"Elogio de Ernesto de la Peña al otorgársele, de manera póstuma, por el Senado de la República, la Medalla Belisario Domínguez ", por Jaime Labastida, director de la Academia Mexicana de la Lengua

Lunes, 19 de Noviembre de 2012
"Elogio de Ernesto de la Peña al otorgársele, de manera póstuma, por el Senado de la República, la Medalla Belisario Domínguez ", por Jaime Labastida, director de la Academia Mexicana de la Lengua
Foto: Academia Mexicana de la Lengua

Elogio de Ernesto de la Peña
al otorgársele, de manera póstuma,
por el Senado de la República,
la Medalla Belisario Domínguez

Por Jaime Labastida

Señor Presidente de la Cámara de Senadores
Señor Presidente de la Cámara de Diputados
Señor Presidente de la Suprema Corte de Justicia
Señoras y señores

Debo confesar que mi primera reacción fue de sorpresa. ¿Cómo, me dije, mi amigo Ernesto de la Peña ha sido propuesto a la Medalla Belisario Domínguez? Creo, me dije otra vez, que esta Medalla se otorga a luchadores sociales, a personas que han levantado su voz contra la injusticia; a personas que, a semejanza de don Belisario Domínguez, se oponen a los tiranos y ejercen, con riesgo de su vida, la libertad de expresión en su más alto grado. Es imposible, me dije una vez más, que esa Medalla le sea otorgada a un humanista como Ernesto de la Peña, un hombre que, por si lo anterior fuera poco, parecía inmune a los dictados de la política activa; que le placía encerrarse entre libros, estudiar manuscritos, escarbar en lenguas antiguas.

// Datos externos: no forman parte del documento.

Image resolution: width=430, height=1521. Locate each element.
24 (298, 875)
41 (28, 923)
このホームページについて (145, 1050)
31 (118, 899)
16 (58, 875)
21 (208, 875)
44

A esa primera reacción de sorpresa le sucedió otra, mayor y tal vez de signo contrario, un sentimiento, lo diré así, de inmensa alegría, al saber que el Senado de la República le había concedido la Medalla Belisario Domínguez correspondiente a este año de 2012, el año en que falleció, a Ernesto de la Peña.

Quise entender la razón, examinar la causa de este hecho (insólito, para mí). Sé que en otras ocasiones el Senado de la República ha distinguido la tarea de los intelectuales que contribuyeron, con su pensamiento y con su acción, a resolver los graves asuntos de la res publica. Pero no es el caso de Ernesto de la Peña, hombre que parecía hecho de alguna materia extraña, ajena desde luego a los problemas inmediatos y, más aún, a los temas de la política; que semejaba vivir en otra época y que, sin embargo, tenía los pies bien puestos en la Tierra.

Ernesto de la Peña gozaba al leer un texto en sánscrito, al traducir del griego antiguo a los filósofos presocráticos, al hurgar en los escritos de Rabelais, de Villon o de Proust. Pero también amaba la música moderna y el buen vino y los refranes del pueblo mexicano. Era, acaso, lo que podría llamarse un buen ciudadano, sin otro adjetivo más, que acudía a votar, tal vez sin demasiado entusiasmo; que pagaba sus obligaciones fiscales de modo puntual; que cumplía con sus deberes cívicos, podría decirse así, sin que eso le causara mayor placer ni lo distinguiera, por ello solo, de otros ciudadanos, tan comunes, pues, y tan corrientes como él. ¿Por qué, repito mi pregunta, el Senado de la República le concede la Medalla Belisario Domínguez a un hombre así, sumido en sus estudios humanísticos?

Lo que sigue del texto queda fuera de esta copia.